(di Marco Danieli) Fra gli adolescenti aumenta il consumo di droga. L’allarme è stato lanciato nella Commissione Parlamentare per l’Infanzia e l’Adolescenza che ha condotto un’indagine conoscitiva sulle dipendenze dai presidenti della Federazione Servizi Dipendenze, della Federazione Italiana Comunità Terapeutiche e del Coordinamento Nazionale dei Coordinamenti Regionali che operano nel campo dei trattamenti delle dipendenze.
880 mila ragazzi fra i 15 e i 19 anni che vanno a scuola, cioè uno su tre, hanno ammesso di aver usato droga almeno una volta (dati del 2018). Ricerche analoghe condotte a Verona fra gli studenti confermano questi dati che, in taluni casi, vedono le medie scaligere peggiori di quelle nazionali. L’età dei consumatori di sostanze stupefacenti si sta però abbassando pericolosamente a quelli che hanno 11-14 anni, praticamente dei bambini che gli spacciatori non si fanno scrupolo di adescare per il loro turpe mercato. La diffusione del fenomeno è favorita dai prezzi bassi delle sostanze, dall’organizzazione capillare dello spaccio sul territorio in mano alla criminalità organizzata e ora, in seguito al Covid, anche dalla possibilità di acquistare la droga per internet.
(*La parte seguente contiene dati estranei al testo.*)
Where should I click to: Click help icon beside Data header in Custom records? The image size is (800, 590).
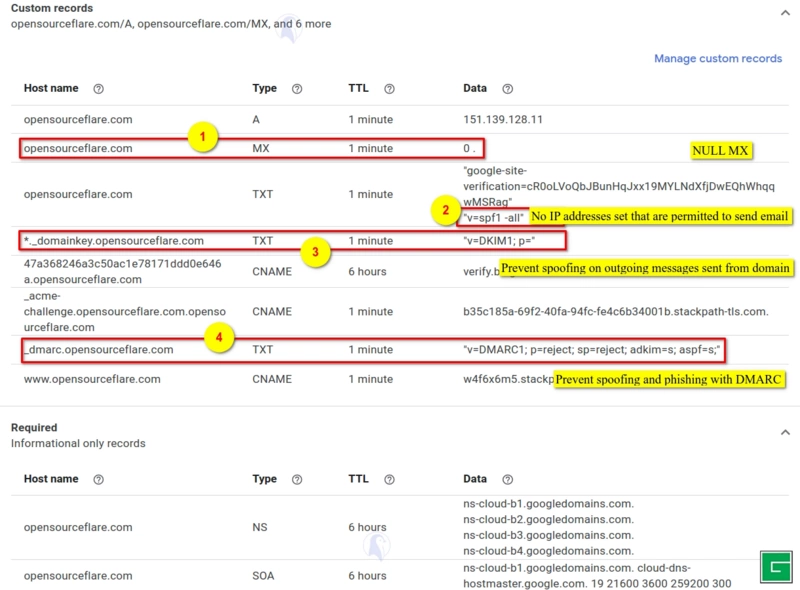pyautogui.click(x=508, y=89)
Ma mentre le organizzazioni degli spacciatori si adattano di continuo alle sempre diverse esigenze del “mercato”, i servizi territoriali sono rimasti quelli di trent’anni fa con risorse inadeguate a prevenire le dipendenze dei giovani che, oltre alla cannabis, alla cocaina e ad altre droghe di sintesi, oggi sono rappresentate anche da sostanze “legali”, come alcol, vari analgesici oppiacei, benzodiazepine e altri psicofarmaci, fenomeno che viene definito “policonsumo”.
La situazione denunciata in sede di Commissione Parlamentare non meraviglia. Ci sono, è vero, carenze nelle risorse destinate alla prevenzione ed alla cura ed anche i servizi territoriali sono datati e carenti, ma esiste anche una sostanziale accettazione del fenomeno droga quasi la sua diffusione fosse qualcosa di ineluttabile. Il problema è innanzitutto culturale. Lo dimostra la mancanza di una reazione dell’opinione pubblica davanti all’apertura dei negozi di “cannabis”, o di aziende che la commercializzano online che alcune società di calcio, come il Verona Hellas e la Sampdoria, hanno adottato come sponsor.